Jardinet 1
Désolé, Lancelot, mais l'harmonie des lieux, le feng shui et tous ces baratins n'ont pas eu la place de s'y accorder. Comme tu peux le voir notre jardinet est tout petit, c'est un petit espace aménagé sur une contrainte de passage qui traverse notre cour. Je suis assez fier de ces quelques mètres carrés volés au bitume. Chacune des parcelles de terre qui le compose, je l'ai rapportée à la force du poignet dans des sacs cabas. Peut-être devrais-je vous raconter son histoire :
Lorsque nous avons emménagé en 1988, cette cour n'était qu'un champs de pierrailles que les propriétaires précédents n'avait pas exploité en raison de la contrainte de passage qui nous empêche d'en clore l'accès sur deux côtés. Matthieu avait quatre ans et nous souhaitions avoir une cour ou un jardin en ville pour qu'il puisse s'y ébattre. Comme nous n'avions pas de véhicule(ni de permis) et que peu de moyens, cette maison situé à deux pas du marché central de la ville, très claire nous sembla idéale. Malheureusement, la cour se révéla n'être qu'un champ de pierres, ferrailles, résidus de guerre ou tout autre acte de démolition.

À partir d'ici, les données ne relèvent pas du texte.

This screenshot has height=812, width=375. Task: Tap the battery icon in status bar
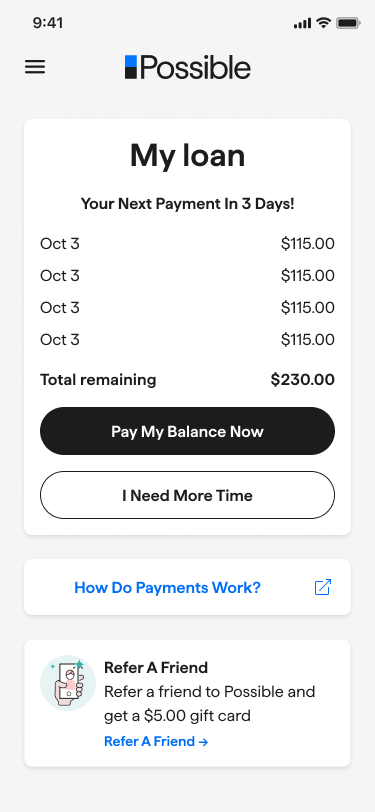point(348,23)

L’ancienne propriétaire s’était ménagé une protection contre l’envahissement des véhicules derrière une série de trois tonneaux remplis une mauvaise terre où poussait de chétives graminées. Avec, le long du mur, un gigantesque rosier grimpant qui trône toujours, c’était les seules concessions faites à la nature.

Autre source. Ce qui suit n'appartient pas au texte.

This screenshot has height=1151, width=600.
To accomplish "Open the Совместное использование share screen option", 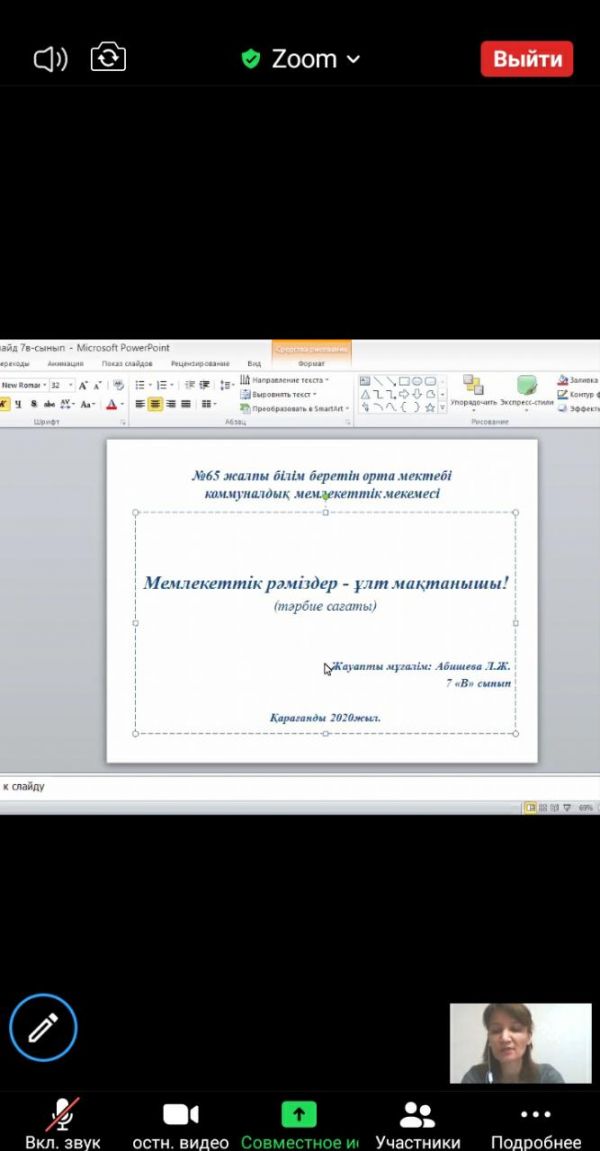I will coord(299,1124).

L’année de notre arrivée, j’ai remplacé les trois tonneaux par de magnifiques jardinières blanches, lestées d’un bon terreau où ma Miss disposa harmonieusement une composition à base de géraniums blancs du plus bel effet sur ce fond de désolation et j’entrepris une taille sévère du piquant rosier. Malheureusement, c’est aussi à ce nomment que je compris la réelle signification d’une contrainte de passage. Quelques jours plus tard, nous n’avions plus un seul géranium, emportés par un passant sans doute. La Miss en fut plus blessée que choquée. Les géraniums blancs ne courent pas les rues et ses magnifiques compositions perdraient tout leur sens sans cette blancheur, sans compter le coût supplémentaire pour le budget déjà fort sollicité d’un jeune couple avec un enfant en bas âge. Qu’à cela ne tienne, nous réinstallons de nouveaux géraniums pour lesquels, je prends la précaution de créer un harnachement à base de fil de fer retenant la motte au fond de la jardinière. Le lendemain, les trois jardinières fracassées faisaient montre de la fureur de l’infortuné chapardeur et devant tant de dégâts nous prîmes la décision, plutôt que de revenir aux tonneaux métalliques, de faire une protection en creux, de construire en ce lieu un jardinet de toutes pièces.
C’est un gros boulot qui se fait par étapes.